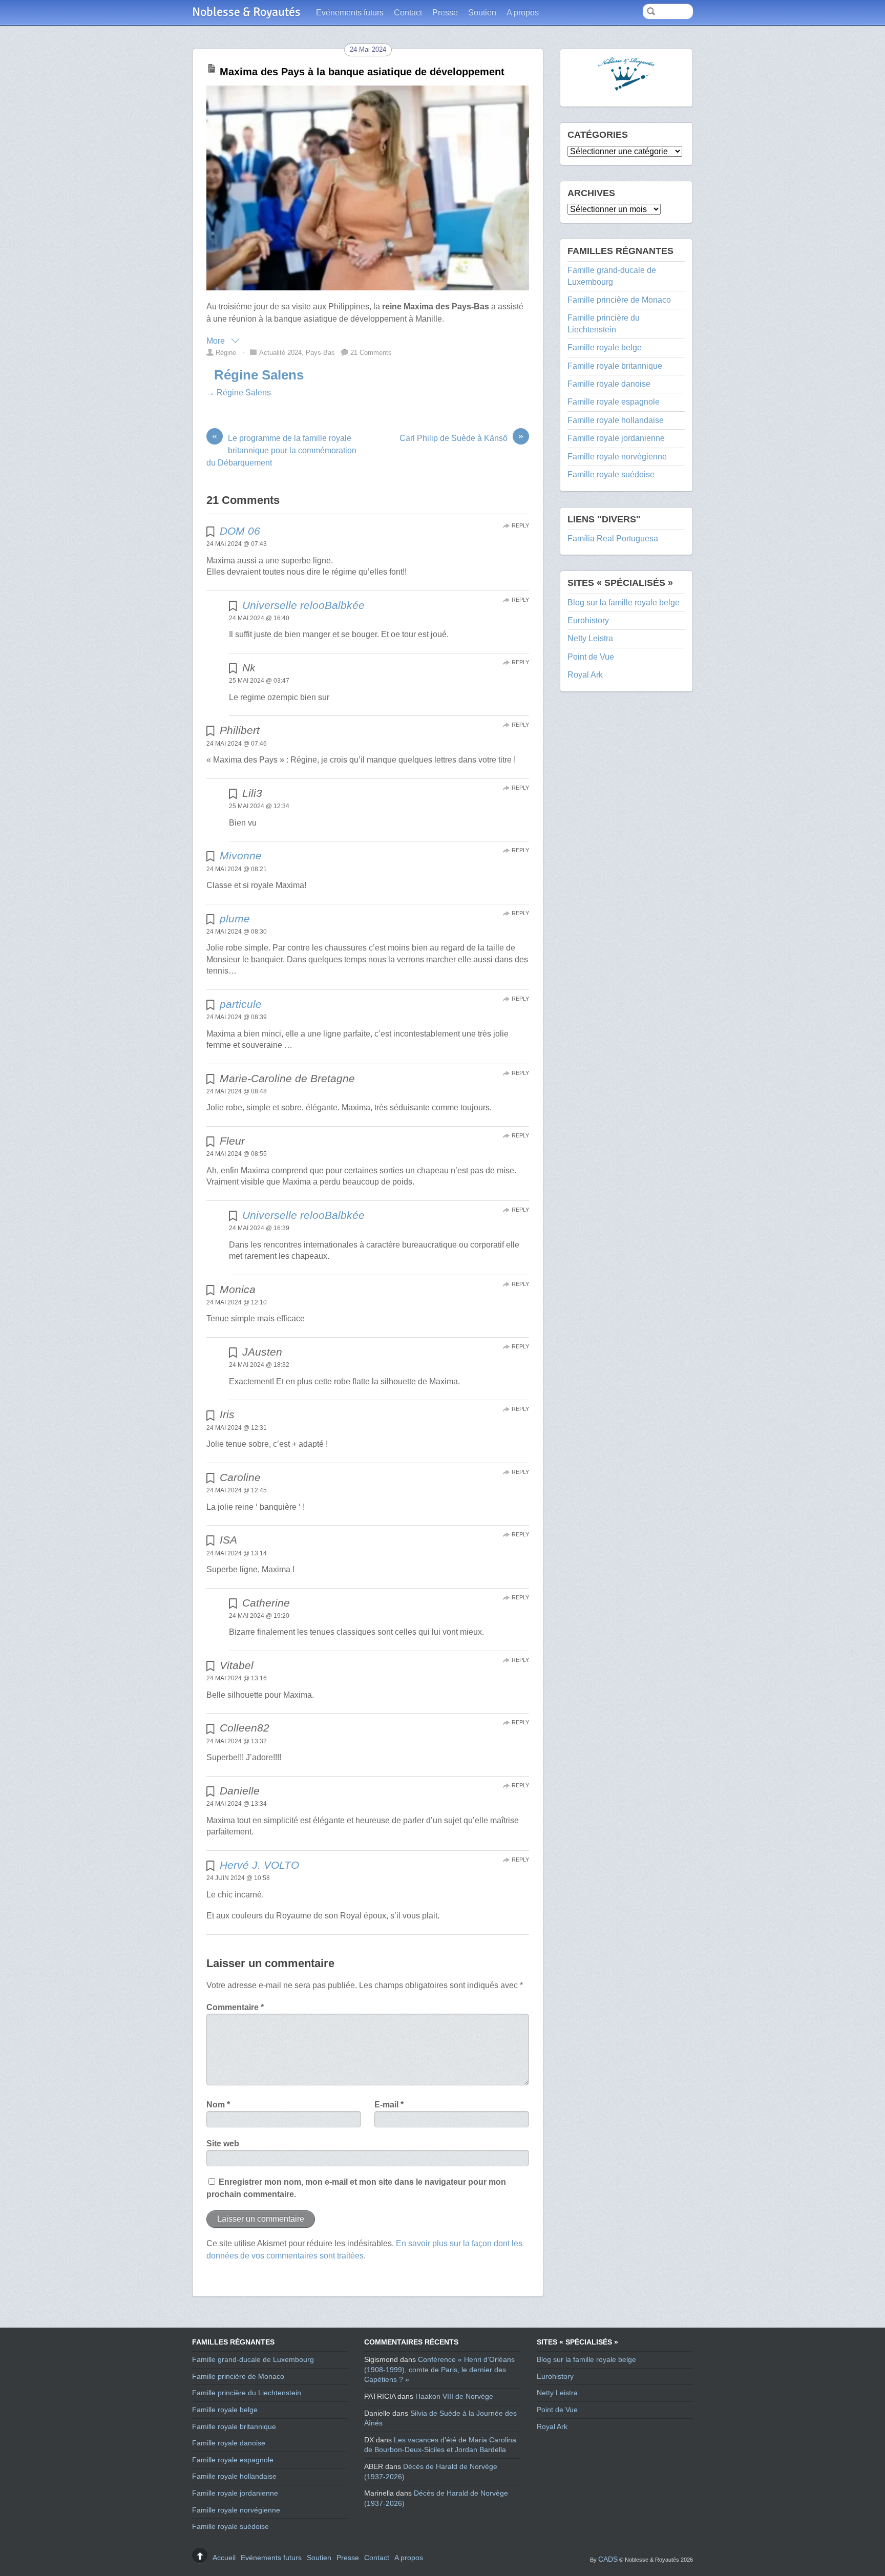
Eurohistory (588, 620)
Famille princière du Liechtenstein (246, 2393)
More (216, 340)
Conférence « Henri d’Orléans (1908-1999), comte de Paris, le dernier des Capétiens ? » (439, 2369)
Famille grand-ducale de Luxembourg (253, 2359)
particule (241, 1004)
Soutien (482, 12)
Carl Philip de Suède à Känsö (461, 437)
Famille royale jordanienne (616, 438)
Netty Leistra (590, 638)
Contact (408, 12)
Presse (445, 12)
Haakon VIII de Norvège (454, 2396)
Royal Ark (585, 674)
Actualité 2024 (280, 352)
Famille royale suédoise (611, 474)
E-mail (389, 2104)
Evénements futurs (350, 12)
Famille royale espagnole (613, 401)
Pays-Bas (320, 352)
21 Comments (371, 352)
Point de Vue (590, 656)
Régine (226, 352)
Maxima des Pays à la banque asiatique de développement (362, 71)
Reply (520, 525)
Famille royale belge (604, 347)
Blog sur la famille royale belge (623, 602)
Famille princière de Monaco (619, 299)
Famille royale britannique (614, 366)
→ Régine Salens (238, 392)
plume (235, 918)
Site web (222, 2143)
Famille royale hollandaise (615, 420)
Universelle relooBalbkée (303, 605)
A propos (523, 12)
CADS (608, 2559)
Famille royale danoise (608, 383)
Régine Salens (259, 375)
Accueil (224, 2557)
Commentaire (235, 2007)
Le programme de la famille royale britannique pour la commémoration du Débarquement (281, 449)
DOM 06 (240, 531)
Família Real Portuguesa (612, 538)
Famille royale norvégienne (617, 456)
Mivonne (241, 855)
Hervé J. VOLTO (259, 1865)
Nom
● ● ●
The answer must be the full listing, word for word, with no images in it.

Eurohistory (588, 620)
Famille princière du Liechtenstein (246, 2393)
More (216, 340)
Conférence « Henri d’Orléans (1908-1999), comte de Paris, le dernier des Capétiens ? » (439, 2369)
Famille grand-ducale de Luxembourg (253, 2359)
particule (241, 1004)
Soutien (482, 12)
Carl Philip de Suède à Känsö (461, 437)
Famille royale jordanienne (616, 438)
Netty Leistra (590, 638)
Contact (408, 12)
Presse (445, 12)
Haakon VIII de Norvège (454, 2396)
Royal Ark (585, 674)
Actualité 2024 (280, 352)
Famille royale suédoise (611, 474)
E-mail (389, 2104)
Evénements futurs (350, 12)
Famille royale espagnole (613, 401)
Pays-Bas (320, 352)
21 Comments (371, 352)
Point de Vue (590, 656)
Régine (226, 352)
Maxima des Pays à la banque asiatique de développement (362, 71)
Reply (520, 525)
Famille royale belge (604, 347)
Blog sur la famille royale belge (623, 602)
Famille princière de Monaco (619, 299)
Famille royale britannique (614, 366)
→ Régine Salens (238, 392)
plume (235, 918)
Site web (222, 2143)
Famille royale hollandaise (615, 420)
Universelle relooBalbkée (303, 605)
A propos (523, 12)
CADS (608, 2559)
Famille royale danoise (608, 383)
Régine Salens (259, 375)
Accueil (224, 2557)
Commentaire (235, 2007)
Le programme de la famille royale britannique pour la commémoration du Débarquement (281, 449)
DOM 06 (240, 531)
Família Real Portuguesa (612, 538)
Famille royale norvégienne (617, 456)
Mivonne (241, 855)
Hervé J. VOLTO (259, 1865)
Nom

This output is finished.